Surely our judges would never seek to overturn an Act of Parliament? That is what they usually tell you. But look what the law lords said last October, when nine of them dismissed the final attempt by the Countryside Alliance to establish that the Hunting Act 2004 was not a valid Act of Parliament.

Lord Steyn believed there might be circumstances in which the courts might not enforce oppressive legislation introduced, like the 2004 Act, without the support of the House of Lords.

The supremacy of Parliament was simply a principle established by the judges, he explained, and if the courts could make it then the courts could modify it.

"In exceptional circumstances involving an attempt to abolish judicial review or the ordinary role of the courts," Lord Steyn said, "the [law lords] or a new supreme court may have to consider whether this is a constitutional fundamental which even a sovereign Parliament acting at the behest of a complaisant House of Commons cannot abolish."

Lord Hope agreed that "sovereignty is no longer, if it ever was, absolute". And Lady Hale said the courts would "treat with particular suspicion (and might even reject) any attempt to subvert the rule of law by removing governmental action affecting the rights of the individual from all judicial scrutiny".

These comments led Prof Vernon Bogdanor - who will be forever known as David Cameron's Oxford tutor - to say in his Magna Carta lecture this month that the conflict between the sovereignty of Parliament and the rule of law, if not resolved, could generate a constitutional crisis.

In my view, it would need a government even less committed to the rule of law than the present one for our judges to start overturning legislation. But just assume for a moment they wanted to. How could they manage it?

The answer is to be found in a new book by Aharon Barak, shortly to retire as president of the supreme court of Israel.

The Judge in a Democracy (Princeton University Press) explains that there was nothing in either the US or the Israeli constitutions allowing judges to strike down acts of the legislature.

Even so, he says, the courts in both countries have held that judicial review of legislation is implied by interpretation of the constitution.

"In the United States, this ruling was made in 1803. In Israel, it was made in 1995. In both countries, there are still those who argue against the legitimacy of these rulings," the court president writes.

"In the US this argument is on the wane. But in Israel it is still alive and vibrant, particularly because some of the founders of the Israeli constitution are still alive, and they do not hesitate to state their opinions on the rulings of the supreme court."

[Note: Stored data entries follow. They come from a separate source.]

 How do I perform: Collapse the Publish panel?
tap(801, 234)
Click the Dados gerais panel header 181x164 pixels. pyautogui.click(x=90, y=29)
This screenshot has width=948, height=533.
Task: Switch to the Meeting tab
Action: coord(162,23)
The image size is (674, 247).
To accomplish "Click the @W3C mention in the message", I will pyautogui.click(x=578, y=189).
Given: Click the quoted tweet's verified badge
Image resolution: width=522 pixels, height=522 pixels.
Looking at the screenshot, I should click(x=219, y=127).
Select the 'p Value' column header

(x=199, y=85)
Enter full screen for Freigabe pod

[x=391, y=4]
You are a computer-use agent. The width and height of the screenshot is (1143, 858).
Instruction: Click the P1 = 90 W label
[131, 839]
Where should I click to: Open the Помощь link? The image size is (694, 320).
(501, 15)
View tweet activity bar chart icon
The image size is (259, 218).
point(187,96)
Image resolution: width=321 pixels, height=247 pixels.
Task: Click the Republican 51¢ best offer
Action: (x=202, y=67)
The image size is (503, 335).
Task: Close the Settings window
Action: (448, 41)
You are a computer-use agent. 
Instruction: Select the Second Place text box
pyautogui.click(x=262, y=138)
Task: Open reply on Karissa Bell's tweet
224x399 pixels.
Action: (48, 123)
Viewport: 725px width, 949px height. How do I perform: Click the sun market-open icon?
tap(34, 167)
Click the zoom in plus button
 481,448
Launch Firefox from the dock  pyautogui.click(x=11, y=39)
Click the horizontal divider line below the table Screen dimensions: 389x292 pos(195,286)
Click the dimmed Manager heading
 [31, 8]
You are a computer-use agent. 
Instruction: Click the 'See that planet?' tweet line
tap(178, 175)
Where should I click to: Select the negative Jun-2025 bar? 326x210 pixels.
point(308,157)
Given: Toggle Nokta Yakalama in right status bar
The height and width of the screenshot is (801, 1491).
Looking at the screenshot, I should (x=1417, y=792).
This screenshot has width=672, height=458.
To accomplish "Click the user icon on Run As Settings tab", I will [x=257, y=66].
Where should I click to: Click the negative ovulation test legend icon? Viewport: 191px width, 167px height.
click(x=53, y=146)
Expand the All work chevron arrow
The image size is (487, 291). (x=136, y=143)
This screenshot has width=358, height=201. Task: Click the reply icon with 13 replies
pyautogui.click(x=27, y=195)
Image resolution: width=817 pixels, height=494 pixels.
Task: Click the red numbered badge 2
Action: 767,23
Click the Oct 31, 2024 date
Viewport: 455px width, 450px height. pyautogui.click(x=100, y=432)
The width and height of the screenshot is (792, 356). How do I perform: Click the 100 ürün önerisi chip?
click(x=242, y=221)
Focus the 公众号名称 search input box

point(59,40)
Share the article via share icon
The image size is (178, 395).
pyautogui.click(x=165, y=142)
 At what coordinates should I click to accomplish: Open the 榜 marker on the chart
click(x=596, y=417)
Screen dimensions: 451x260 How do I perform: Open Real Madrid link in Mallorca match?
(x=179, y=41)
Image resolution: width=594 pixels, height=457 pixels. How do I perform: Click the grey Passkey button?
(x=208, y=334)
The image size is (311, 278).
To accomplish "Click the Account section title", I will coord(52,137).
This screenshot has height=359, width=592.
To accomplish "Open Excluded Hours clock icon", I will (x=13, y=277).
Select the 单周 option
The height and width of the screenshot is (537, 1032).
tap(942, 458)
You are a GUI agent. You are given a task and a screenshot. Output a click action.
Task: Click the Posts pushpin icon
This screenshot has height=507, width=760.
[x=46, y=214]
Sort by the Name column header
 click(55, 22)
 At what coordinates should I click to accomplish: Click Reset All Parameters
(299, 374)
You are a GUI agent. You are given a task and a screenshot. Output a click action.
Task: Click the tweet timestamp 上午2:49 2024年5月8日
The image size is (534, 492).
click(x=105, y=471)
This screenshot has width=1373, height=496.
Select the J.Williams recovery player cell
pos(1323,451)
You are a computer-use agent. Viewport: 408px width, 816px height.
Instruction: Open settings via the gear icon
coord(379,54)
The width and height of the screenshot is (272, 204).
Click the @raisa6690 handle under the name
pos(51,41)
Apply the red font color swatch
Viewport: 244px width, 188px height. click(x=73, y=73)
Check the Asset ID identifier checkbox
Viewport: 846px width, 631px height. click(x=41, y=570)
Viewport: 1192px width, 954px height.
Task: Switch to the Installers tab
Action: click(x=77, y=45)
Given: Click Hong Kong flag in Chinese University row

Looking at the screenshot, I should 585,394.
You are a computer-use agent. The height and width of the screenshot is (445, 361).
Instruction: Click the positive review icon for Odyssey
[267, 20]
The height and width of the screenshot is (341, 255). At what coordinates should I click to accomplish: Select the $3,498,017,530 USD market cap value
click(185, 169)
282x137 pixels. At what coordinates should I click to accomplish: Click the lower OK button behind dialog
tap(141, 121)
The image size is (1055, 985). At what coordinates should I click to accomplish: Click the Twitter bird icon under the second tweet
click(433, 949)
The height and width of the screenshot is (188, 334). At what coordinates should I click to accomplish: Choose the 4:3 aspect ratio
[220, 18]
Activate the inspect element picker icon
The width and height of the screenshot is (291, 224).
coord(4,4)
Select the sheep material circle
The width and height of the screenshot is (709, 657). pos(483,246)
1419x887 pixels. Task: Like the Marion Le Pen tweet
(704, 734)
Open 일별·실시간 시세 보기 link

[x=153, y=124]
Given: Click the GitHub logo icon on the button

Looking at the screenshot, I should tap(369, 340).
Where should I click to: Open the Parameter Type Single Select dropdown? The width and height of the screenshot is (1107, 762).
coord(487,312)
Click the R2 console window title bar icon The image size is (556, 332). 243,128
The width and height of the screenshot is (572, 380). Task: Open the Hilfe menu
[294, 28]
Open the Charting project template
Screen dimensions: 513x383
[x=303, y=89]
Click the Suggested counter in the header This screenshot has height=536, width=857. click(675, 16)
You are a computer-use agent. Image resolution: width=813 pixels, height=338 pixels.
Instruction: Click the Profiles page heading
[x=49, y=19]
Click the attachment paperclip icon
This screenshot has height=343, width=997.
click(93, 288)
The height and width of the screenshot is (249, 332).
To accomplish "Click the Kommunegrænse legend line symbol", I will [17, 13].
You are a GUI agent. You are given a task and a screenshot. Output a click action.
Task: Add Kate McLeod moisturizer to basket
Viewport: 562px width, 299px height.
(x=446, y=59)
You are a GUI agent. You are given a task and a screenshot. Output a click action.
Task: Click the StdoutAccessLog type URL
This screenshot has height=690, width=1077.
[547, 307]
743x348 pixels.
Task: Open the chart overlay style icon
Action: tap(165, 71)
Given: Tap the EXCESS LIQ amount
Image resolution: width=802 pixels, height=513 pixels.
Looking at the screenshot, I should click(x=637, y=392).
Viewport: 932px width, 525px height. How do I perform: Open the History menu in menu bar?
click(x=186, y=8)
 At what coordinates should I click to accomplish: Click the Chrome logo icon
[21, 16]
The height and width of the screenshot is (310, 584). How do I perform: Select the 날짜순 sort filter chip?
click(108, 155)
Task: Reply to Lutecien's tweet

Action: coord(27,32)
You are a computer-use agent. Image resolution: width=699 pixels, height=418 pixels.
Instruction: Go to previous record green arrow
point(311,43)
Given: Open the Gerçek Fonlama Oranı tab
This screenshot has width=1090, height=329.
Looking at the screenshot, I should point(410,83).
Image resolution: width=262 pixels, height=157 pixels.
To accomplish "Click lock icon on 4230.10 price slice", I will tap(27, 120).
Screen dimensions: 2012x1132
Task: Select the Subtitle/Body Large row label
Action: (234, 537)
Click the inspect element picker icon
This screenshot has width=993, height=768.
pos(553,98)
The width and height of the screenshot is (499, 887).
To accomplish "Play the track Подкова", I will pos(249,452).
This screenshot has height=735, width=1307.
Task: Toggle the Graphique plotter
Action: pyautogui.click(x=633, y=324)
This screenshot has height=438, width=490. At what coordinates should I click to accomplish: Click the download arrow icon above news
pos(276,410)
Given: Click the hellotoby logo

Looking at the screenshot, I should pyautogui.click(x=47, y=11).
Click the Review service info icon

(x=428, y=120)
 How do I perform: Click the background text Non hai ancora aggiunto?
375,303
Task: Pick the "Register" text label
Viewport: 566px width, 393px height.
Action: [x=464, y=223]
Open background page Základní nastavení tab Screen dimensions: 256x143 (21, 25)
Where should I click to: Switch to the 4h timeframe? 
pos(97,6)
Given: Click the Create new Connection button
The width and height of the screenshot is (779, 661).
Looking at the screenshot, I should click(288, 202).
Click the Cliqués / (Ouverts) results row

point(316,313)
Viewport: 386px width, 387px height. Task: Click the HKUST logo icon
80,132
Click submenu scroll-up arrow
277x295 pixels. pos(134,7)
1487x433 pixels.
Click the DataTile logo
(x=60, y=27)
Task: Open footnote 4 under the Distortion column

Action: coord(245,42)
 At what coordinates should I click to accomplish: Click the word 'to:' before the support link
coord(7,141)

Like Britain, Israel has never had a comprehensive written constitution along US lines. But what the Israeli parliament, has done is to pass a number of so-called basic laws.

Israel's supreme court decided in 1995 that two such laws had higher constitutional status than ordinary laws. They entrench human rights, which means they are harder to amend or repeal than ordinary laws - rather as Mr Cameron would like to do in Britain with his planned Bill of Rights.

"Judicial review of the constitutionality of laws impinging on human rights has become the norm in most countries," President Barak noted in the Mizrahi Bank case of 1995. "This revolution has not passed us by."

He said there was no express provision in the two basic laws allowing them to trump other statutes.

It was not something, he thought, that would be permitted under British notions of Parliamentary sovereignty - though, as he pointed out, Prof Ronald Dworkin said in 1990 that "legal history and practice can change with great speed".

But, said President Barak, the Israeli parliament had the power to enact human rights laws with "constitutional-super-legislative status". If a subsequent "ordinary" law breached human rights, explicitly or implicitly, the court could declare it invalid.

This "constitutional revolution" as he called it, was not widely noticed at the time, perhaps because it coincided with the assassination of the prime minister, Yitzhak Rabin.

As President Barak acknowledged, there is now a lively debate in the Israeli press over the proper boundary between independent judges and elected politicians.

Both sides, inevitably, claim they are upholding the will of the people, as expressed through what is their understanding of the nation's constitution.

So, will Mr Cameron's planned Bill of Rights put the judges back in their box, allowing governments the freedom to govern? Or will it give the judiciary a means of striking down Acts of Parliament, cutting over-mighty ministers down to size?

The only certainty is that we will not know until it happens. That, after all, is what the law of unintended consequences is all about.